# TalkingData AdTracking Fraud Detection

This dataset was taken from the __[“TalkingData AdTracking Fraud Detection Challenge”](https://www.kaggle.com/c/talkingdata-adtracking-fraud-detection)__ on
Kaggle. The host company, TalkingData, is China’s largest independent big data service
platform. It covers over 70% of active mobile devices nationwide and handles 3 billion clicks
per day, most of which are potentially fraudulent.<br> 
For this challenge, our goal was to build an
algorithm that predicts whether a user will download an application after clicking a mobile
advertisement.
<br><br>
We'll start by reading in the data (data files can be downloaded __[here](https://www.kaggle.com/c/talkingdata-adtracking-fraud-detection/data)__)

In [None]:
# Import libraries for the project
import os
import pandas as pd
import numpy as np
import seaborn as sns
import matplotlib.pyplot as plt
from datetime import datetime

import warnings
warnings.filterwarnings('ignore')
%matplotlib inline

from sklearn.utils import resample
from sklearn import metrics, cross_validation
from sklearn.model_selection import cross_val_score
from sklearn.model_selection import train_test_split

from sklearn.linear_model import LogisticRegression
from sklearn.ensemble import RandomForestClassifier
import lightgbm as lgb

In [None]:
# Path to the data folder
DATA_PATH = r"C:\Users\reio\Documents\GitHub\data-science-portfolio\TalkingData\data"

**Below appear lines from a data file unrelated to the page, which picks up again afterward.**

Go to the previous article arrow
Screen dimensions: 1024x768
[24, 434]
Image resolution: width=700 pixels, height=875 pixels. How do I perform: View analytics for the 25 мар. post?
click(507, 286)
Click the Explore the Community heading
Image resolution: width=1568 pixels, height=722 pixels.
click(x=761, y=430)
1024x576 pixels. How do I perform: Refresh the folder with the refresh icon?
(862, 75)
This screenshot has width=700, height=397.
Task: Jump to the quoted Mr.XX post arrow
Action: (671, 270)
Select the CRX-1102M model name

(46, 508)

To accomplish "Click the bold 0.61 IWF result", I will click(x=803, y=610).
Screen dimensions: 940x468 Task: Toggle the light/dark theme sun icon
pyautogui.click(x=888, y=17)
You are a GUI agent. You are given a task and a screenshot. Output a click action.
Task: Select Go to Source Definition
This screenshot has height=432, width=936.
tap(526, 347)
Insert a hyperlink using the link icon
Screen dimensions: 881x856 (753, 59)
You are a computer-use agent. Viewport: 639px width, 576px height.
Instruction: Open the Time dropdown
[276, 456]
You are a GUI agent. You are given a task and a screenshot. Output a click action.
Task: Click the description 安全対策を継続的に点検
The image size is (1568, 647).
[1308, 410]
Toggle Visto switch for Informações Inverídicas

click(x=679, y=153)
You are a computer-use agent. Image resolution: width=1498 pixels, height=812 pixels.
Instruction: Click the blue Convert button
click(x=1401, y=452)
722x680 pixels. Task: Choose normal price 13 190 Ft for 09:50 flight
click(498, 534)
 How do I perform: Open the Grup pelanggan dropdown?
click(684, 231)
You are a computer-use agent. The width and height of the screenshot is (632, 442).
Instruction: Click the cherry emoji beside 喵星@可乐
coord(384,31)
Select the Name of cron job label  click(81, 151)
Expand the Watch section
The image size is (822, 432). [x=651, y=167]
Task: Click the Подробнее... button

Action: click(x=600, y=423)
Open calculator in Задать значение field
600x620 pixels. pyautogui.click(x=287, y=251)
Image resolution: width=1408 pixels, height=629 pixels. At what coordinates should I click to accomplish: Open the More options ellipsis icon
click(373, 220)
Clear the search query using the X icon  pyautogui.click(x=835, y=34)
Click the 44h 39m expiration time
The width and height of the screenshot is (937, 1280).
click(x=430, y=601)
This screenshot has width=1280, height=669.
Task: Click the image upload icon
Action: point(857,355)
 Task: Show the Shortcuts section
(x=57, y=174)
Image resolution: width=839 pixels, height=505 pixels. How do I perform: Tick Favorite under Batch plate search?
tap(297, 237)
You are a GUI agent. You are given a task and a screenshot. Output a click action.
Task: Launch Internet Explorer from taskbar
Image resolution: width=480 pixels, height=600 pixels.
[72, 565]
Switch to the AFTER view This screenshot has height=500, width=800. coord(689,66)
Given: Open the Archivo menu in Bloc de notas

# Function to load in data
def load_data(data_path=DATA_PATH):
    # PATHS TO FILE
    train_path = os.path.join(data_path, "train.csv")
    test_path = os.path.join(data_path, "test.csv")

    return pd.read_csv(train_path), pd.read_csv(test_path)

# Load in train and test sets
train, test = load_data()

## Data Exploration
The dataset that TalkingData had provided covers approximately 200 million clicks. The whole dataset, which was ordered by timestamps, was split into the train set, whose first click began on 2017-11-06, and the test set, whose first click began on 2017-11-10. The train set covers all the clicks during a 3-day period, and the test set covers all the clicks on the next day.<br>

### Data Description

In [None]:
### Take a look at the train set ###
print(train.head())
# Describe train
print(train.dtypes)
print(train.max())

### Take a look at the test set ###
print(test.head())
# Describe train
print(test.dtypes)
print(test.max())

8 features are included in train data set.<br>
The test set contains only 7 features, with the exception of **is_attributed**, which is the
binary response variable that needs to be predicted, and **attributed_time**. The test set
also contains an ID column to identify each observation.

In [None]:
# Check for missing values
print(train.isnull().sum())
# Extract data where is_attributed == 1
train_att = train[train['is_attributed']==1]
# Check NAs
print(train_att.isnull().sum())

Inspecting the **attributed_time** feature, we found most of the observations to be missing.
However, this was due to the fact that most of the clicks did not convert into downloads (i.e.
**is_attributed** equals 0). This feature is only available when a click was converted into a
download, which is also why it was missing in the test data set.

In [None]:
# Percentage of is_attributed == 1
p = len(train_att)/len(train)
print(len(train_att))
print('The percentage of converted clicks is {num:.10%}'.format(num=p))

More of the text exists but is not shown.